Executive pay at Berkshire “lacks a measurable link to company performance,” ISS said in a report dated April 16. Two vice chairman at Berkshire, Gregory Abel and Ajit Jain, each receive base salaries of $16 million -- among the highest of any executive at a U.S. company, according to the report.
Without an option to vote on compensation directly, ISS recommended shareholders withhold support for the four directors because they serve on the conglomerate’s governance, compensation and nominating committee. The advisory applies to Susan Decker, David Gottesman, Walter Scott Jr. and Meryl Witmer.
“Proxy statement disclosure of compensation decisions continues to be minimal, raising questions over whether the compensation committee is providing effective oversight,” ISS said.
The Financial Times previously reported the ISS recommendation. Representatives for Berkshire didn’t immediately respond to a request for comment.
Last week, the California Public Employees’ Retirement System said it was opposing several board members due to what it said were failures related to Berkshire’s environmental disclosures. Investment manager Neuberger Berman Group LLC disclosed Friday that it voted against several directors because it wants the company to improve environmental, social and governance practices and objects to the board’s structure.

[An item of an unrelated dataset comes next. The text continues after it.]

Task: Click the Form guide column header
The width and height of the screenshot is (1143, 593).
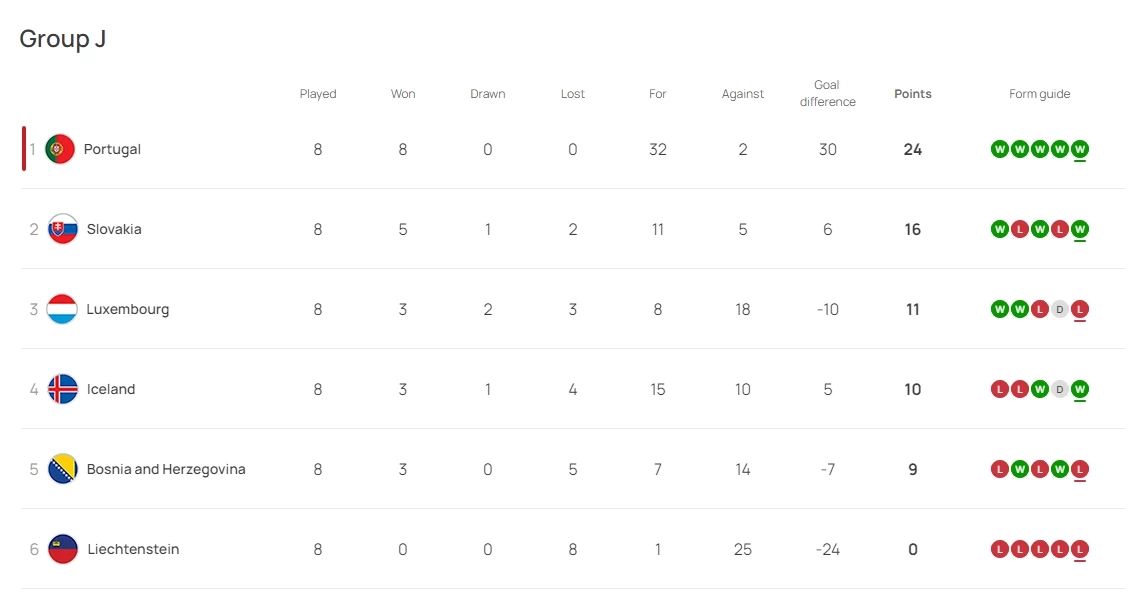Action: point(1039,94)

ISS also recommended shareholders vote in favor of a proposal submitted by Calpers, Federated Hermes Inc. and Caisse de Depot et Placement du Quebec seeking a report on climate-related risk. The shareholder adviser likewise backed a resolution that would require Berkshire to report on its diversity and inclusion efforts. Berkshire’s board said in a March 15 proxy statement that it unanimously opposed both measures.